Directions >>
The answer should be the exact lines from the line containing "This screenshot has width=501, height=388." through the last line of the material below, with no pictures.

Records >>
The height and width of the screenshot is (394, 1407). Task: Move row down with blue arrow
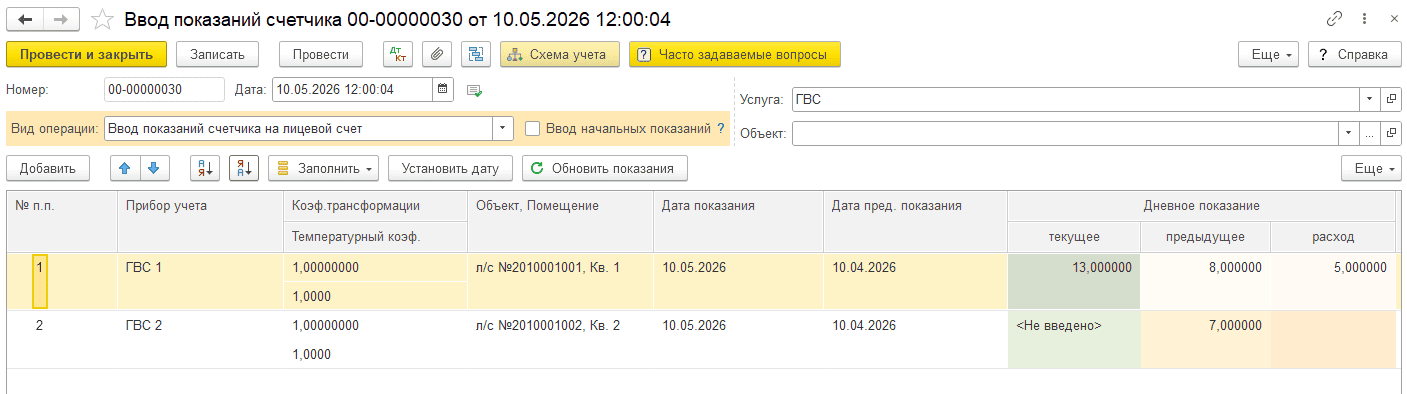tap(153, 168)
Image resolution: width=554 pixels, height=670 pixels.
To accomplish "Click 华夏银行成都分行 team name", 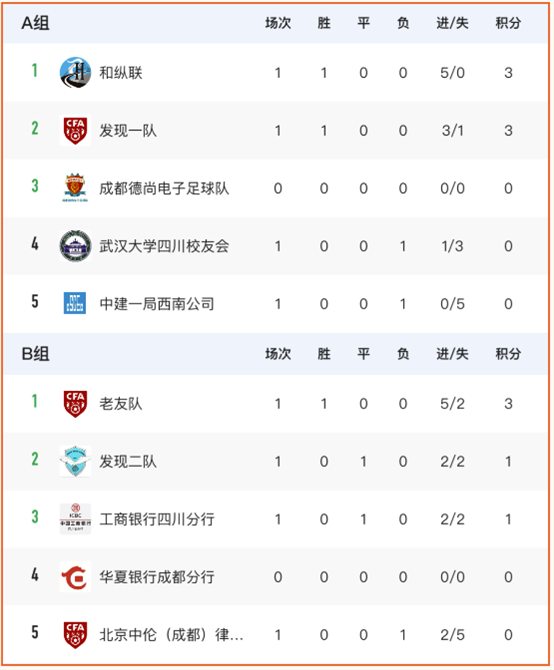I will [157, 577].
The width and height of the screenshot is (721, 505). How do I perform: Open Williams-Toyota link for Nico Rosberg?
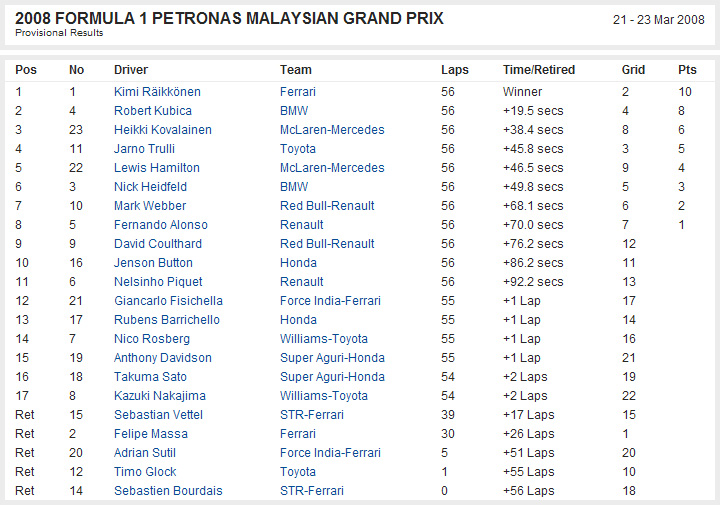pyautogui.click(x=324, y=339)
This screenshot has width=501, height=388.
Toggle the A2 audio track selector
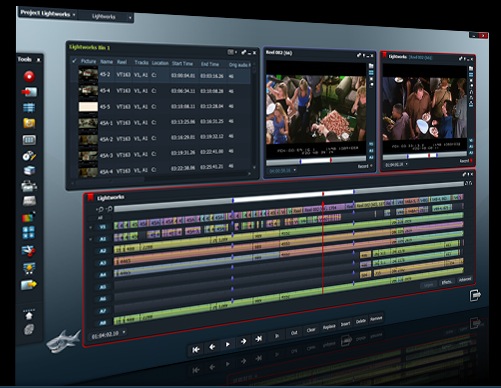pos(103,251)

Answer box >>
This screenshot has width=501, height=388.
Toggle the A2 audio track selector
pos(103,251)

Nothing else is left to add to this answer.